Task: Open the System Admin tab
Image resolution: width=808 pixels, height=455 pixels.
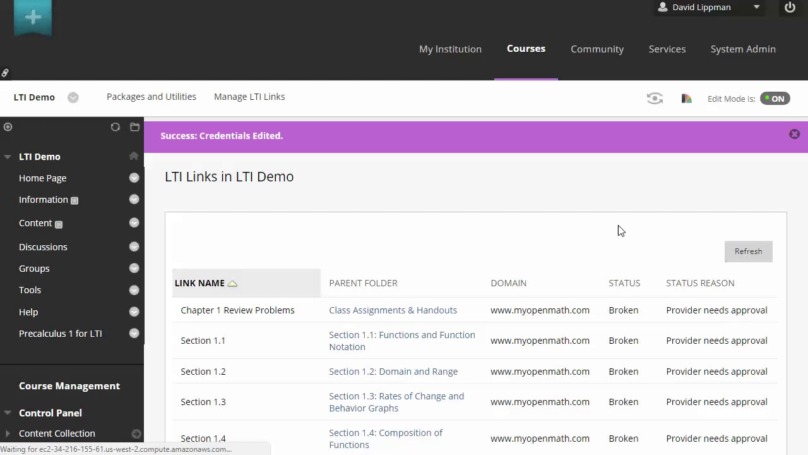Action: tap(742, 49)
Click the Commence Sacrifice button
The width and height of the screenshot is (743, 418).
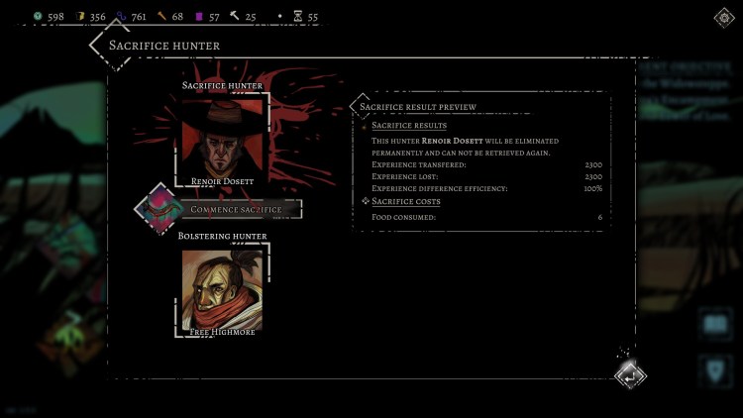pyautogui.click(x=236, y=210)
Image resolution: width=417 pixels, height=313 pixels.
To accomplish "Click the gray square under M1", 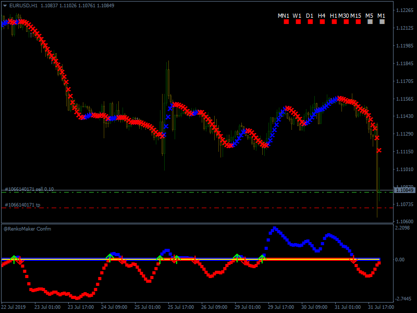I will (382, 22).
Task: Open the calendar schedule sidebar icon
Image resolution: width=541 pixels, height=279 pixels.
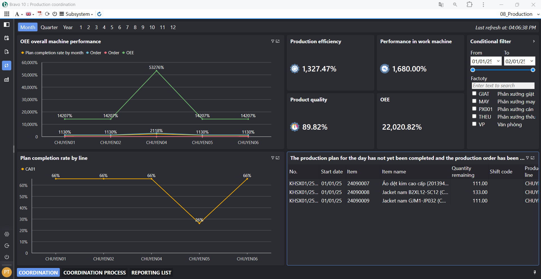Action: 7,38
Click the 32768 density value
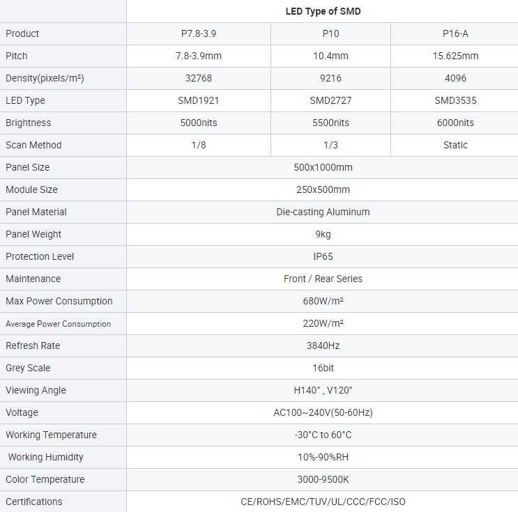Screen dimensions: 518x512 [199, 78]
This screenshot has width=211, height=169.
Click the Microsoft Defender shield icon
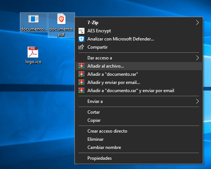click(x=81, y=39)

### AIM OF THE TASK
For every line above that holds the word "Open", report the whole line.

### RESULT OF THIS EXERCISE
Task: Open the System Admin tab
Task: Open the calendar schedule sidebar icon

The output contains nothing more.